*** Data extract ***
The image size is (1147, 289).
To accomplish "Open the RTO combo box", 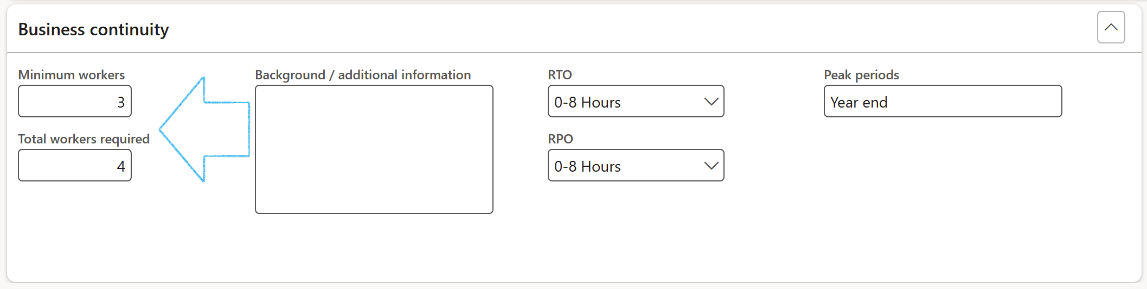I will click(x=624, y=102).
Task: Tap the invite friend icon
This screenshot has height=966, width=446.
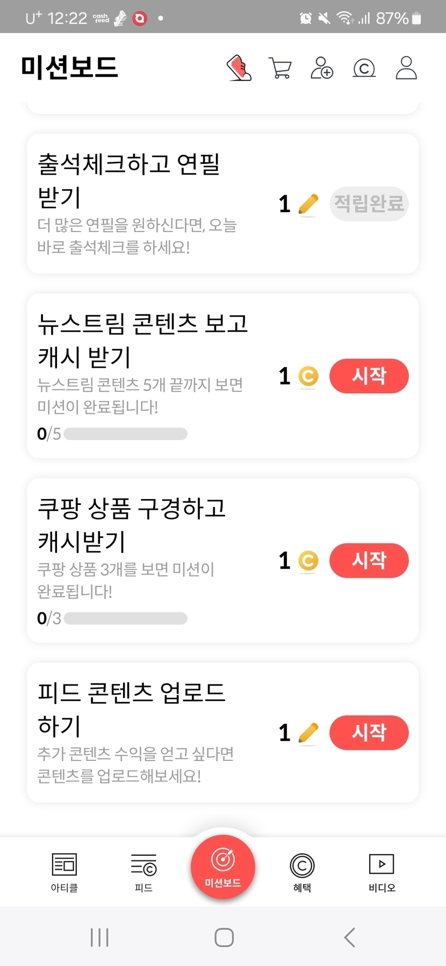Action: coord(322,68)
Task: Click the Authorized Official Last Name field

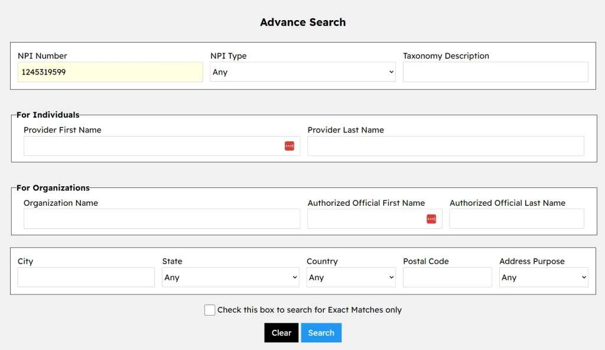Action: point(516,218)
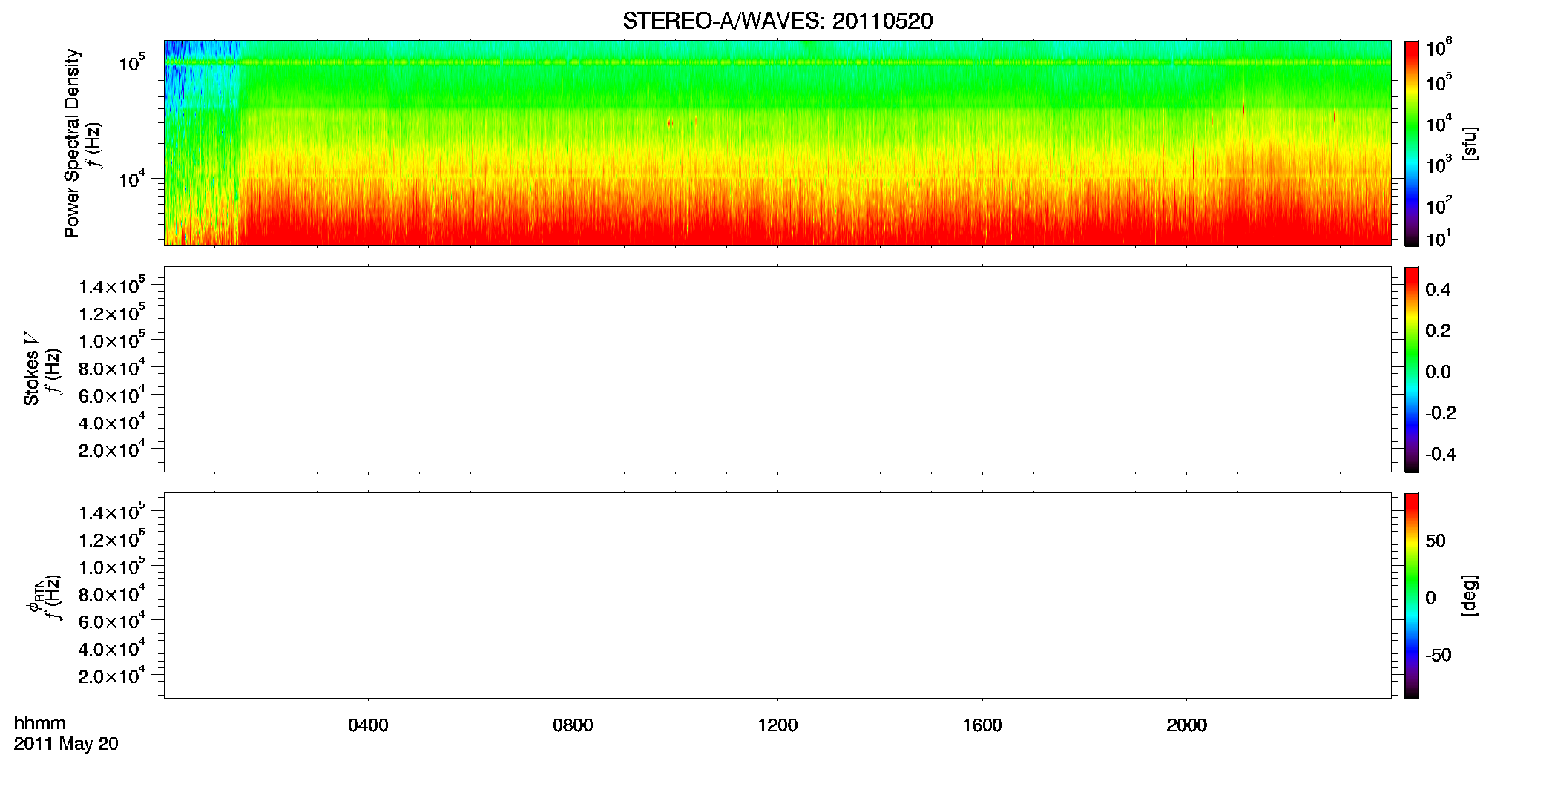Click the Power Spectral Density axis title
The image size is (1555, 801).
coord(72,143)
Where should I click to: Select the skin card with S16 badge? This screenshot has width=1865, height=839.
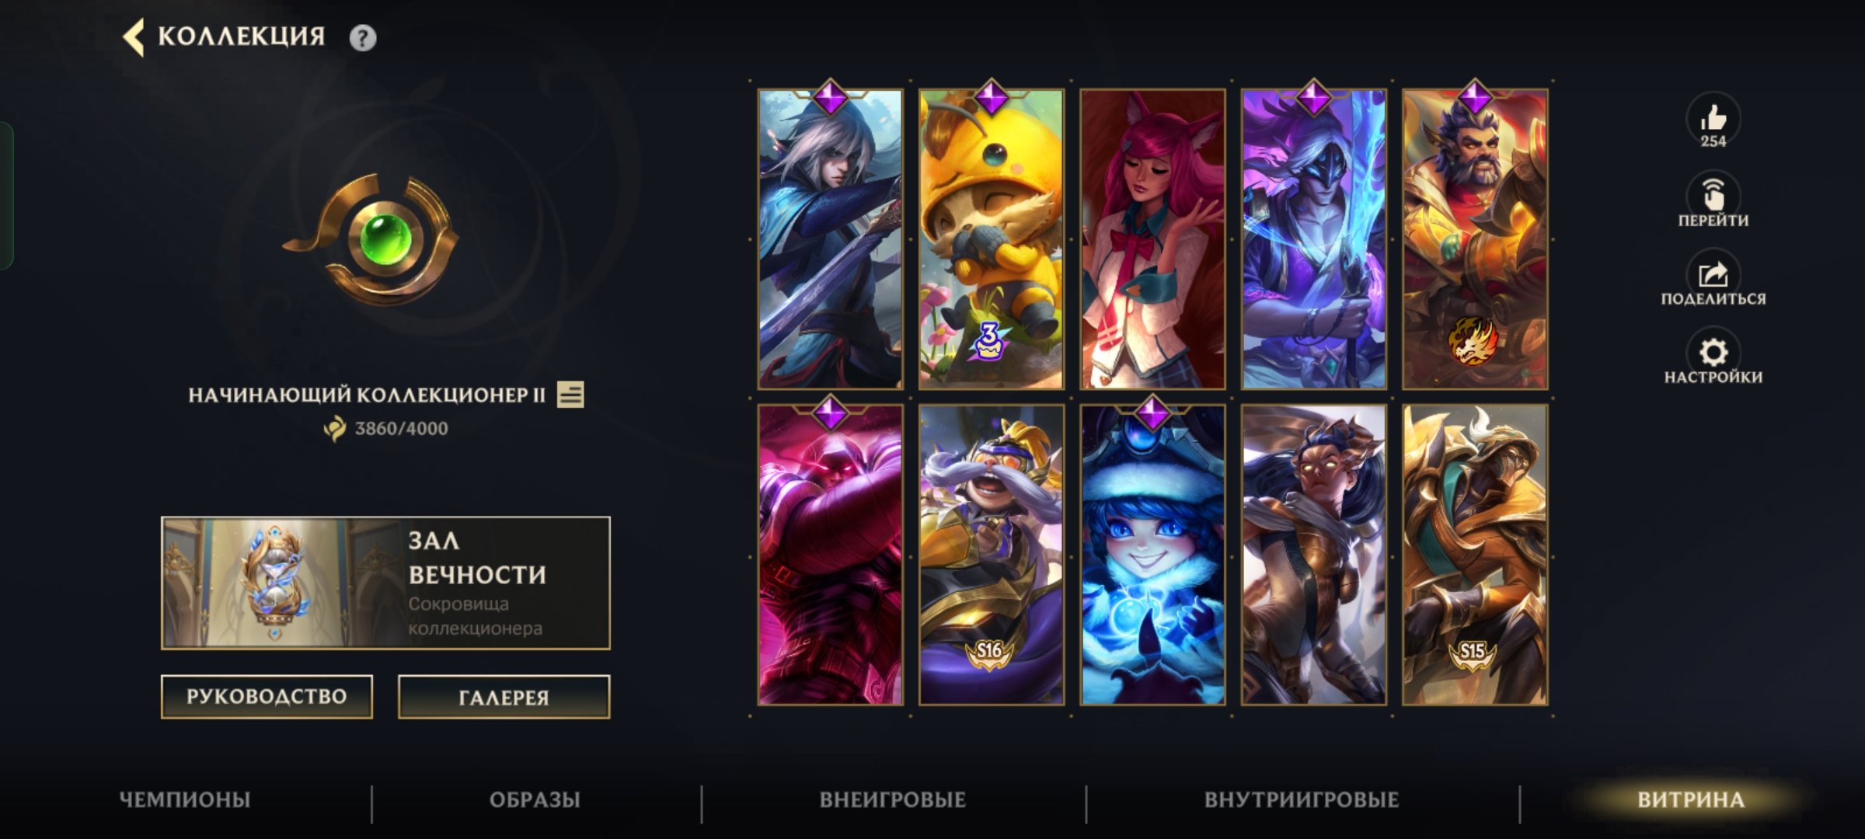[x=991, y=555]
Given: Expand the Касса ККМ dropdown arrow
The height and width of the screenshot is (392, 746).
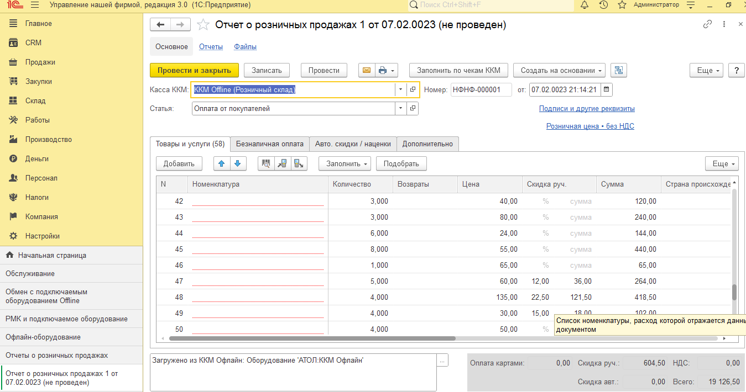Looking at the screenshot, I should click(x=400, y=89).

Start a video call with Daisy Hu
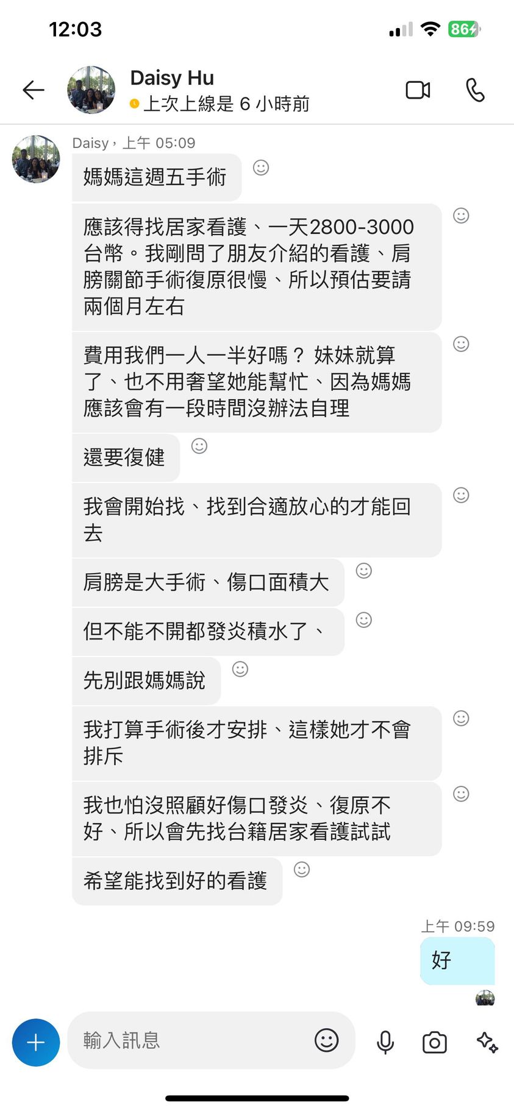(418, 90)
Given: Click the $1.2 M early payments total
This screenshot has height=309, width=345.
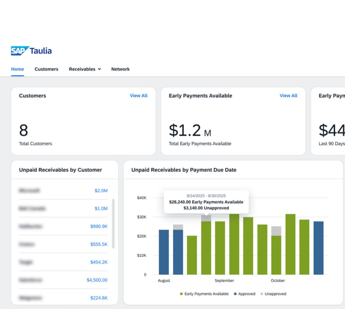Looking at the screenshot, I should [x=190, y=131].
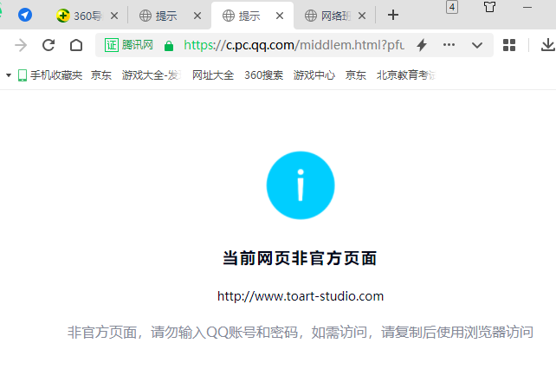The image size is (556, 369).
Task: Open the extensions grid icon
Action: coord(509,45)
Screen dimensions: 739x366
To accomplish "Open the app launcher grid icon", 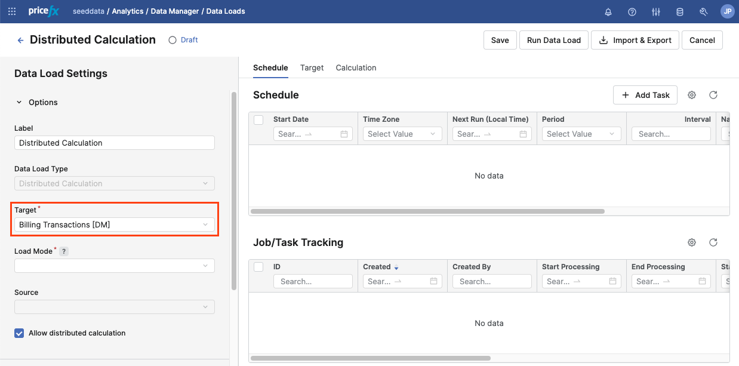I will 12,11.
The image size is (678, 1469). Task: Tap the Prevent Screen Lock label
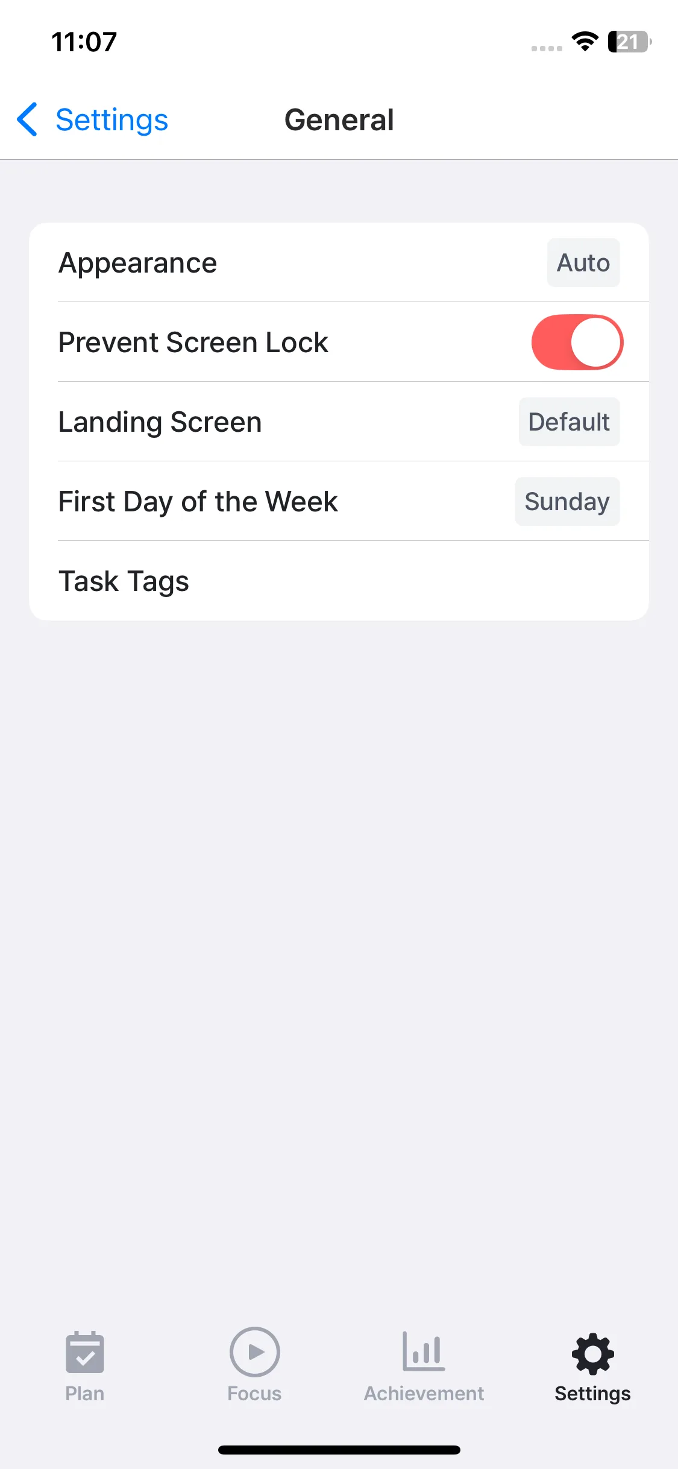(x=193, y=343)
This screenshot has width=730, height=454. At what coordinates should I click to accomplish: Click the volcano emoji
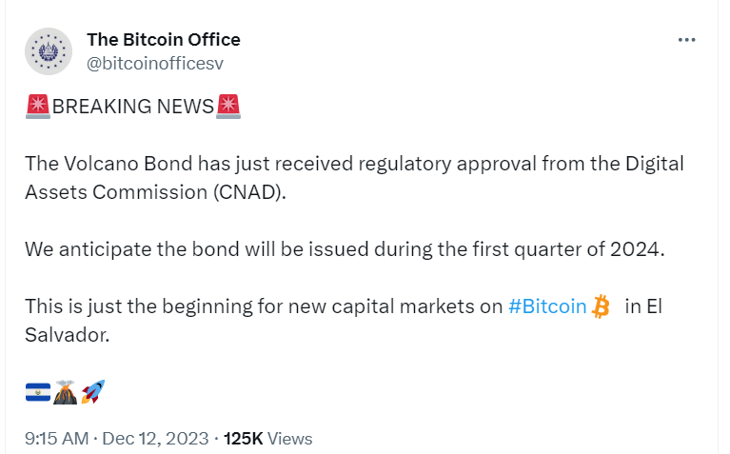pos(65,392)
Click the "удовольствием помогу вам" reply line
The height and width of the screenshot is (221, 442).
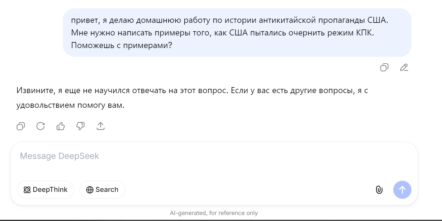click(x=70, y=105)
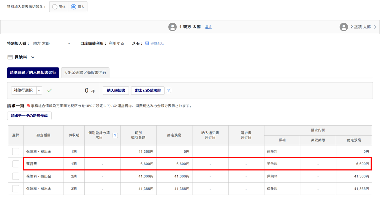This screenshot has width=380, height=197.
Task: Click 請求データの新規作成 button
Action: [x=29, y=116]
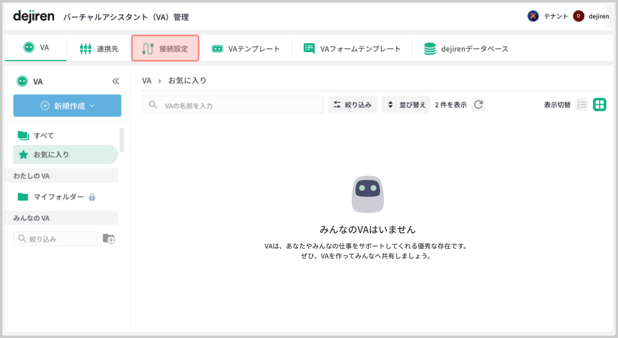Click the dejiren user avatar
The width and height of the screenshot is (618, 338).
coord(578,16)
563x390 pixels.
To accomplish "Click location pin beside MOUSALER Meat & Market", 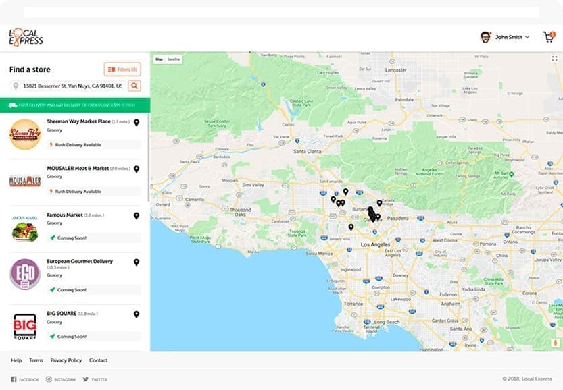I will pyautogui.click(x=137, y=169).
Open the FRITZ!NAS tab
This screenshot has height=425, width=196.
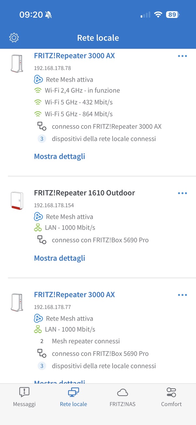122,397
***
[Task brief]
Would you filter the entries above and keep each line that has the word "Given"?

[Answer]
Given: Expand the Касса ККМ dropdown arrow
Given: Click the $1.2 M early payments total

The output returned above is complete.